[Start of Attachment]
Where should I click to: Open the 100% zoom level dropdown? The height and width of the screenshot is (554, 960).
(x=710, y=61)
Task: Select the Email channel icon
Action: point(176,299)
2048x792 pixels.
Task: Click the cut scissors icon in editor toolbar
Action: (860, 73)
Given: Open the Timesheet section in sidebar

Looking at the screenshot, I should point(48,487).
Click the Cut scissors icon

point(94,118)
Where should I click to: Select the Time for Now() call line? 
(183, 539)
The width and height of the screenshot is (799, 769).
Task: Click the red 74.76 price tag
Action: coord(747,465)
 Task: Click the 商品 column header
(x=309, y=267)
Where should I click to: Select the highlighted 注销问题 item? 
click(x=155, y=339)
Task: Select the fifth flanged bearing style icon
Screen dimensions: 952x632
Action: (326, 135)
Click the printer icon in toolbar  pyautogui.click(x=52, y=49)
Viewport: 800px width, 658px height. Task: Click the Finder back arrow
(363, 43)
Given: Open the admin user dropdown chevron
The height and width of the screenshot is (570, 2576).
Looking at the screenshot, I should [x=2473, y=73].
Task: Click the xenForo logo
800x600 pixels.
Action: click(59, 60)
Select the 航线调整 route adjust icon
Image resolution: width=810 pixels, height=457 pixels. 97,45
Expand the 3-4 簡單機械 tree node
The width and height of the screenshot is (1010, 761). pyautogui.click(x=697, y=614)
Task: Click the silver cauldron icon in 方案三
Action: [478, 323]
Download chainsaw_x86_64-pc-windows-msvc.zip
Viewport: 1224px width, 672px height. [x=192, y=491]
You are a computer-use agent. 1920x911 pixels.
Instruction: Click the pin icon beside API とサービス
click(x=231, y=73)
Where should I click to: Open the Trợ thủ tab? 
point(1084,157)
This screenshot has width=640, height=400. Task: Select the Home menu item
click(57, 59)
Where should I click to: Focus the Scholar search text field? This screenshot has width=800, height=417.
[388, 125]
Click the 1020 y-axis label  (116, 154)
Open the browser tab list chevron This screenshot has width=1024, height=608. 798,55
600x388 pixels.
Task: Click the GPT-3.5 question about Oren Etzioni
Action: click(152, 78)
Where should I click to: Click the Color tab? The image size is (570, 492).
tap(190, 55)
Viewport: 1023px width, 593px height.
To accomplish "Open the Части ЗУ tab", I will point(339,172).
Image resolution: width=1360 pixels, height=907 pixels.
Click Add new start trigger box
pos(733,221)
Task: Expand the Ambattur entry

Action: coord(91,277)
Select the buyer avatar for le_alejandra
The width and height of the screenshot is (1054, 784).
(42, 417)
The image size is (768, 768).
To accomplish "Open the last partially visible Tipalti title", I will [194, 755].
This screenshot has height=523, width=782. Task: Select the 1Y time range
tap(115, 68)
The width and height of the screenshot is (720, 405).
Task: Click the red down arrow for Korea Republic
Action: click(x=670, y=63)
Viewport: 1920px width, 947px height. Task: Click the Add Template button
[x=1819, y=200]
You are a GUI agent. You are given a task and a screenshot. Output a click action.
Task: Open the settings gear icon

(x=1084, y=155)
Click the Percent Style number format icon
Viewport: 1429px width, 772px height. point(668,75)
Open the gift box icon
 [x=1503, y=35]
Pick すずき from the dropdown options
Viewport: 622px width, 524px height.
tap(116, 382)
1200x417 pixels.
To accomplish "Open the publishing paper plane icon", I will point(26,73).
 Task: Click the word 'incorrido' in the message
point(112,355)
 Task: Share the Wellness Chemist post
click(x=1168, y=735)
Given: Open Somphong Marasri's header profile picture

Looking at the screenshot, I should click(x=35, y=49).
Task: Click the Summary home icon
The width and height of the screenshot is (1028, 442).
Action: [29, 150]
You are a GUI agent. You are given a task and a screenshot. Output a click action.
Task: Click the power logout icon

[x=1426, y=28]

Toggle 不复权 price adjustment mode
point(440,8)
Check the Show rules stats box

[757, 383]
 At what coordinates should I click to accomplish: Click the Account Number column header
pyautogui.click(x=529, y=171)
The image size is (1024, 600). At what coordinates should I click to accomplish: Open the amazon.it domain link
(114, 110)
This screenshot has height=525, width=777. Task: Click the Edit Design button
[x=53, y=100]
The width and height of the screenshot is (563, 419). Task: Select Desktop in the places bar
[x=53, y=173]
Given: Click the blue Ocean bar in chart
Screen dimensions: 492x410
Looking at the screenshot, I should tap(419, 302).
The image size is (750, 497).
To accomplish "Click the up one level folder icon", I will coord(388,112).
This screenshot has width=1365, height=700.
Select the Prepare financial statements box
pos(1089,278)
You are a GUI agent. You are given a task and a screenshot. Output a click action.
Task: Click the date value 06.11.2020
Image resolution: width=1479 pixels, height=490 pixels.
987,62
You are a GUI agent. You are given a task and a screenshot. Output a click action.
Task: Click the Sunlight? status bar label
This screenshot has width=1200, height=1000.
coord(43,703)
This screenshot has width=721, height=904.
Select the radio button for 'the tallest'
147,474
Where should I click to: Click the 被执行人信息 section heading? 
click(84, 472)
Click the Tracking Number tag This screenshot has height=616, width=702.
[End of Attachment]
_WORK ORDER_: Find each line in the records holding the string "will" and show it.

_SOLVED EXERCISE_:
To accomplish "Open the Части ЗУ tab", I will point(339,172).
To accomplish "Open the last partially visible Tipalti title", I will [194, 755].
To accomplish "Open the publishing paper plane icon", I will point(26,73).
To accomplish "Click the up one level folder icon", I will coord(388,112).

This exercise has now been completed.